La France s’apprête à vivre une vaste vague de transmissions d’entreprises. D’après des informations relayées par BFM Business le 19 avril 2026, le ministère du Commerce estime que 500 000 dirigeants pourraient vendre ou transmettre leur société au cours des dix prochaines années, principalement en raison des départs à la retraite.
Ce mouvement de fond concernerait aussi près de 3 millions de salariés, tant les petites et moyennes entreprises occupent une place centrale dans l’économie française.
Une transition massive qui inquiète les pouvoirs publics
Selon BFM Business, le ministère évoque un basculement générationnel majeur. Des centaines de milliers de chefs d’entreprise approchent de la retraite, parfois sans repreneur identifié ou sans préparation structurée de la cession.
Face à cette situation, le ministre chargé des PME, Serge Papin, souhaite placer la reprise d’entreprise au premier plan des priorités économiques. Une journée dédiée à cette question doit se tenir le 23 avril, avec plusieurs centaines de participants attendus.
Objectif : pousser les dirigeants à anticiper davantage la transmission de leur activité.
Des ventes encore trop peu préparées
Le manque d’anticipation reste l’un des principaux freins. Une étude de Bpifrance Le Lab, publiée fin 2025, montre que de nombreux patrons commencent à réfléchir à la cession tardivement.
- Parmi les dirigeants envisageant de transmettre leur entreprise dans l’année, près de 70 % n’avaient que très peu préparé cette étape.
- Une situation qui peut ralentir les discussions, compliquer la valorisation de l’entreprise ou décourager les repreneurs.
Le prix n’est pas toujours la priorité
Contrairement aux idées reçues, la vente au meilleur montant n’arrive pas toujours en tête des préoccupations.
Seuls 14 % des cédants considèrent le prix comme critère principal.
Les priorités citées sont plutôt :
- assurer la continuité de l’entreprise et préserver les emplois (48 %)
- trouver un repreneur disposant de qualités humaines solides (40 %)
- choisir une personne expérimentée (38 %)
Pour de nombreux chefs d’entreprise, transmettre reste donc une décision personnelle autant qu’économique.
Les petites structures en première ligne
Selon la Direction générale des entreprises, 86 % des sociétés transmises en 2023 comptaient moins de 10 salariés.
Les TPE apparaissent donc particulièrement exposées. Lorsqu’une reprise échoue ou n’aboutit pas, les conséquences peuvent être rapides : fermeture d’un commerce, perte d’emplois, disparition d’un savoir-faire local.

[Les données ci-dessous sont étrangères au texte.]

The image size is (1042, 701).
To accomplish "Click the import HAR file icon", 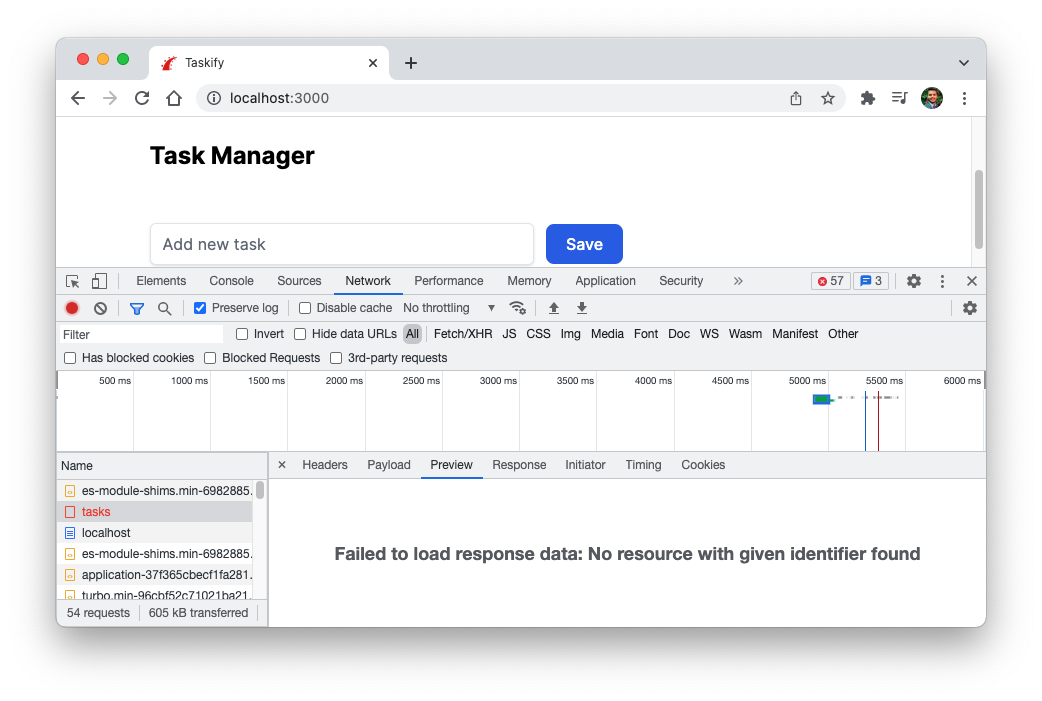I will (x=554, y=308).
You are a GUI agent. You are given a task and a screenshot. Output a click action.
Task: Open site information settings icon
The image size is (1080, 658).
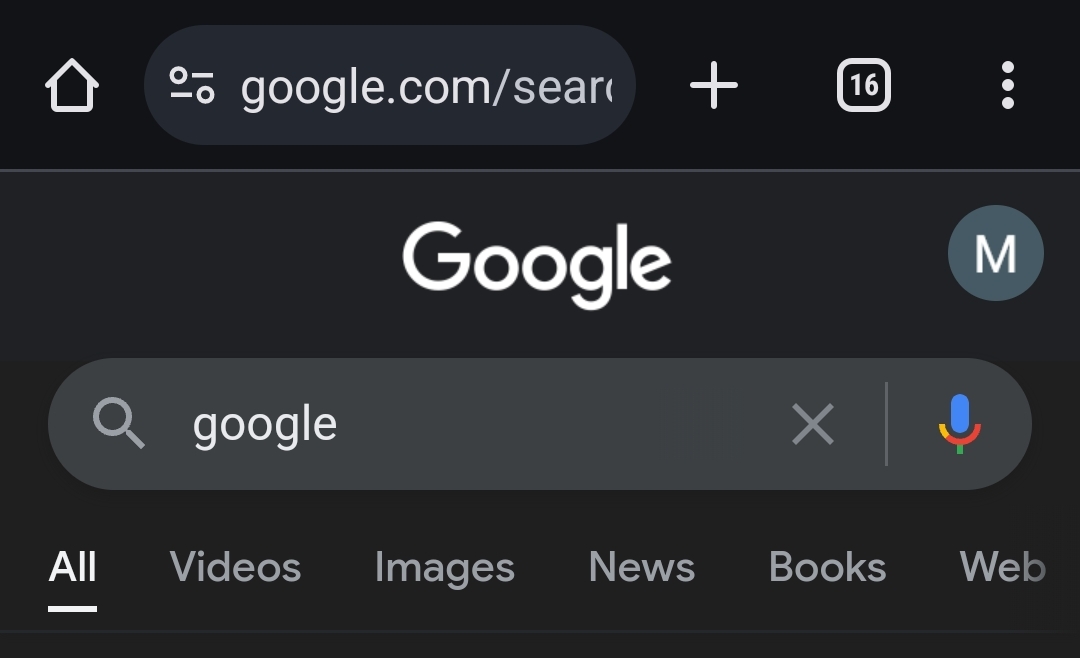pyautogui.click(x=191, y=86)
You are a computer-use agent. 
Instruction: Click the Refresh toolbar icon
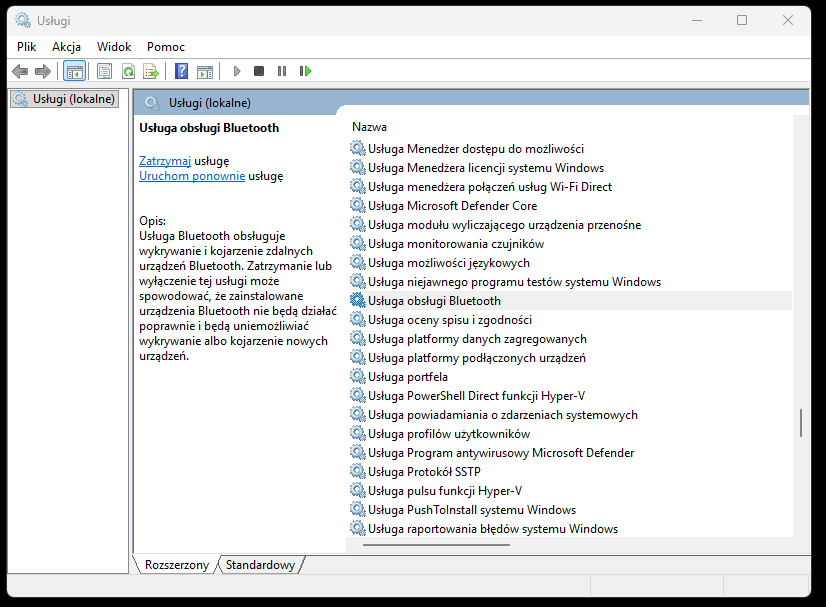point(128,71)
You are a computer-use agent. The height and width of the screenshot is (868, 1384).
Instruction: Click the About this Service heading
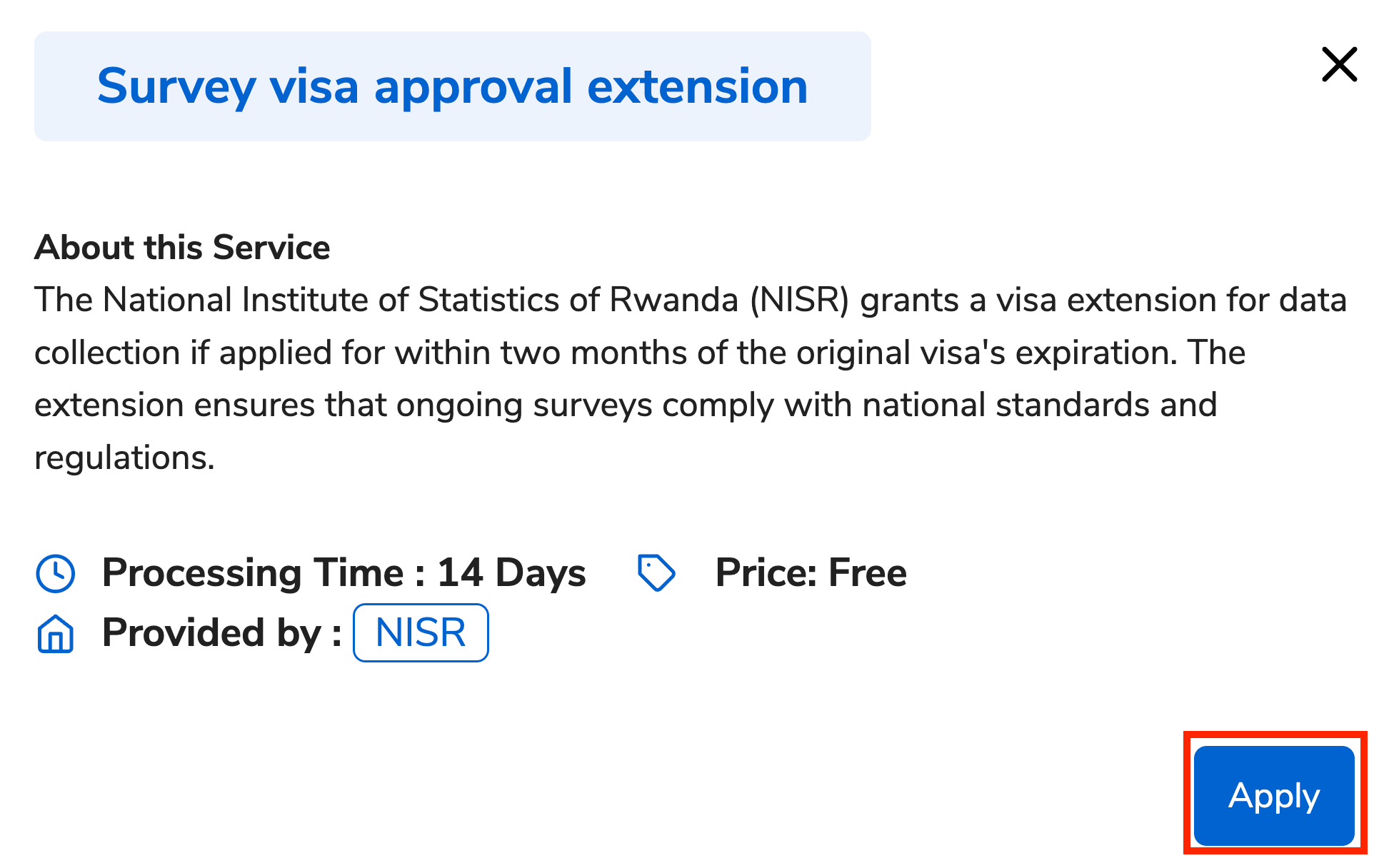click(182, 248)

Une question suivie de près par l’État
Derrière ces 500.000 transmissions potentielles, les pouvoirs publics surveillent aussi l’impact sur les centres-villes, les zones rurales et l’activité locale.
La prochaine décennie pourrait ainsi peser lourd sur le paysage entrepreneurial français, avec un mot d’ordre répété par les spécialistes : préparer la transmission le plus tôt possible.